Excerpts from the UK Highway Code:

From #91 Driving when tired
"the most effective ways to counter sleepiness are to drink, for example, two cups of caffeinated coffee and to take a short nap (at least 15 minutes)"

From #206 Drive slowly and carefully when
"passing parked vehicles, especially ice cream vans; children are more interested in ice cream than traffic and may run into the road unexpectedly".

From #224 Electric vehicles
"Be careful of electric vehicles such as milk floats and trams."

From #228 Driving in icy and adverse weather
"Take an emergency kit of de-icer and ice scraper, torch, warm clothing and boots, first aid kit, jump leads and a shovel, together with a warm drink* and emergency food in case you get stuck or your vehicle breaks down."

* Evidence that these guidelines are only intended for trips of limited duration....



Sep. 13th, 2014 06:44 am (UTC)
As a UK resident, I wouldn't view any of these as relating only to trips of limited duration: any journey, however long, could end up in an urban environment.
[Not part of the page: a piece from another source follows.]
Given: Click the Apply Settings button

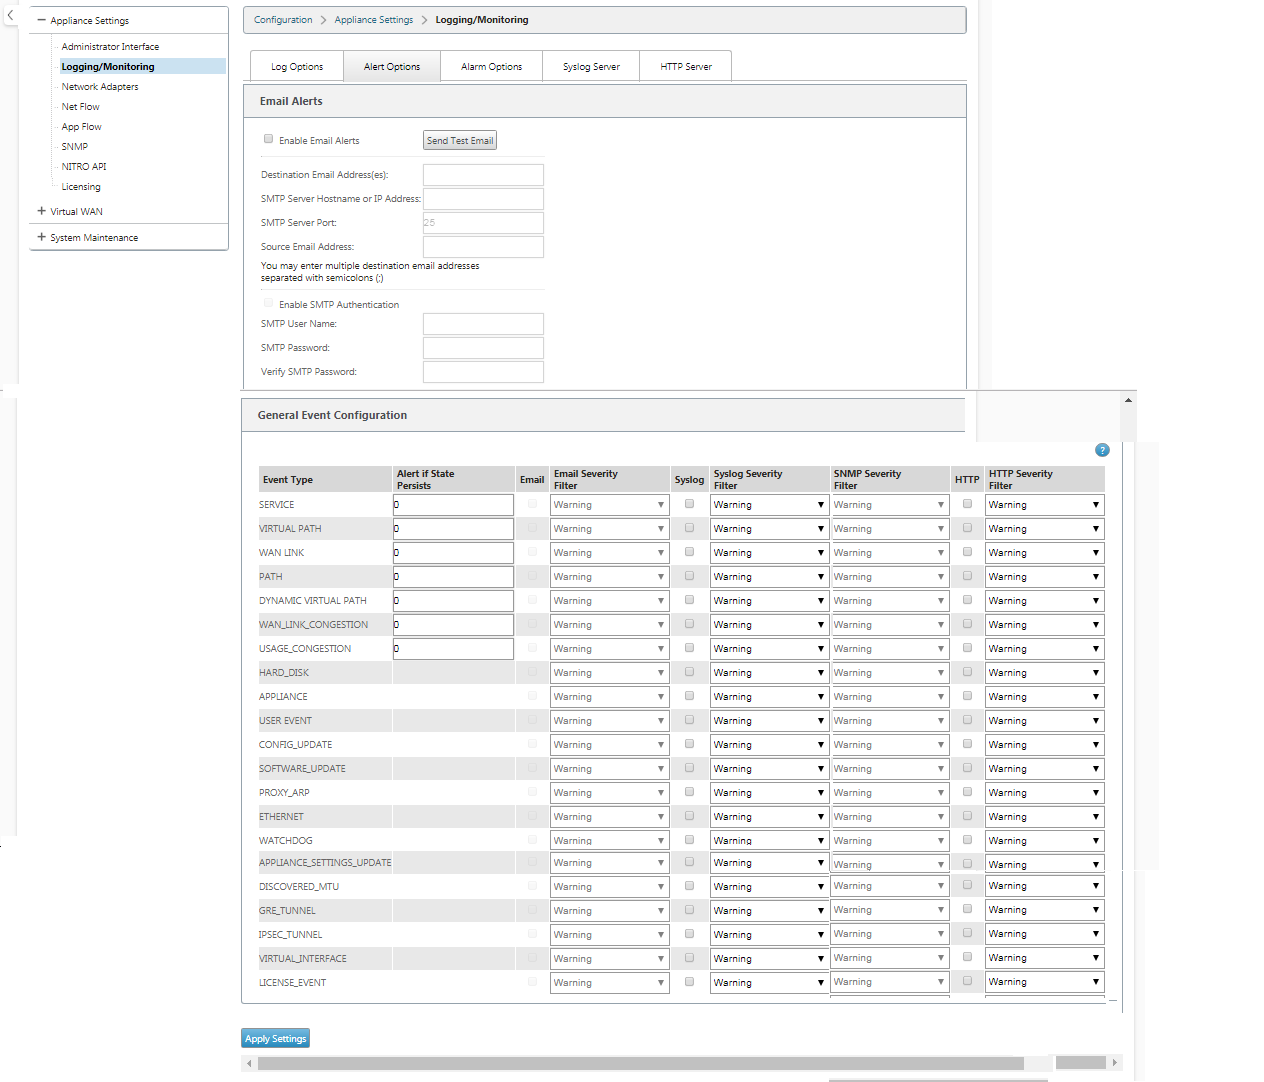Looking at the screenshot, I should (275, 1038).
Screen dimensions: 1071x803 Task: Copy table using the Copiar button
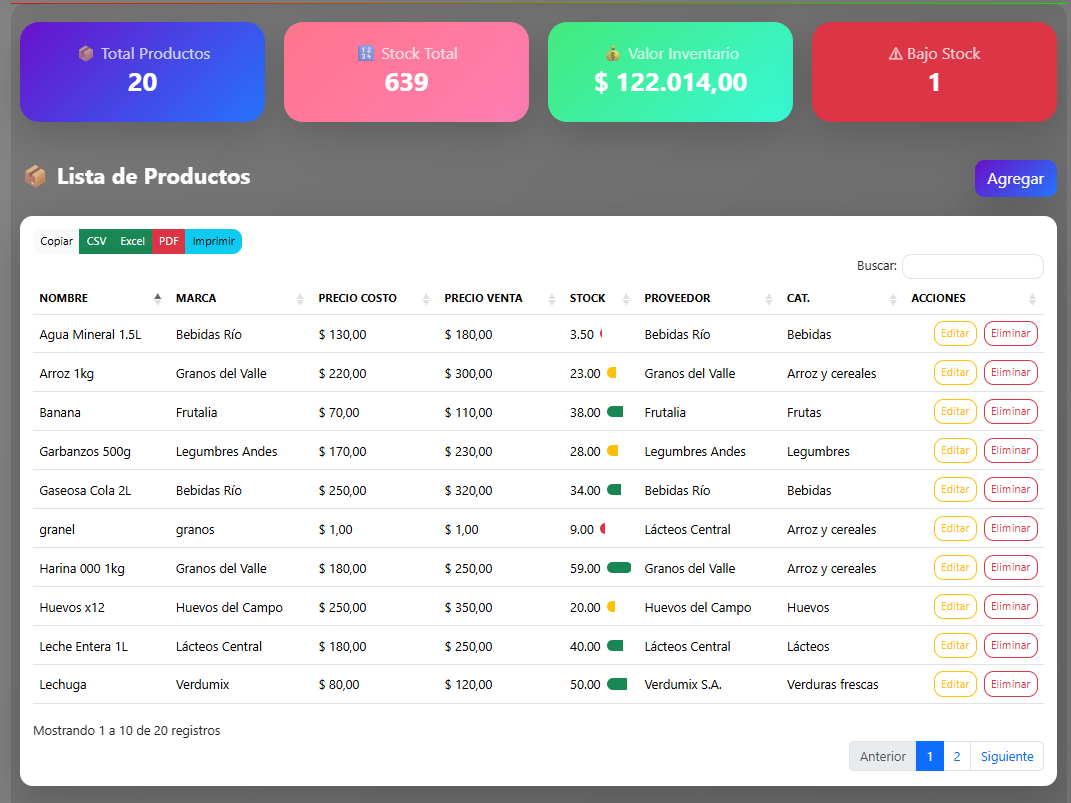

There are very few parts of the UK where the last one would apply to short journeys, and the few people who live in these areas know all about this anyway.

As for the hot drinks, this is specifically aimed at long motorway journeys. Service stations (providing shops, food, drink and fuel) are typically about 15 minutes driving time apart, and I have frequently done just this - had a coffee and a snooze when I started to feel tired. Since the biggest causes of accidents are drink driving, use of mobile phone and fatigue, it's a good thing to emphasise and I recently saw an infomercial stressing this in a motorway setting.
Sep. 13th, 2014 10:03 pm (UTC)
The advice for staying awake is good! I don't dispute it. The only thing which really seemed odd, coming from a different head space, is cold weather preparations. For me, being prepared for really bad winter weather = having infrastructure to get by if stuck in a snow drift for 24 hours or more.
Sep. 14th, 2014 09:16 am (UTC)
That's the climatic difference. I'm in my late 60s and I have never, ever been stuck in the snow at all. However, I now live in the foothills of the Pennines, and the passes over them are regularly closed in winter because of snow. Until the motorway was constructed that cut the North West off from the North East for as much as... oh, a few days at a time. Since the vast majority of the population are in the same situation, it's necessary to remind them of precautions on the very rare occasions when they might be affected.

Put it another way: I've never seen snow chains in use and don't know anybody who owns any.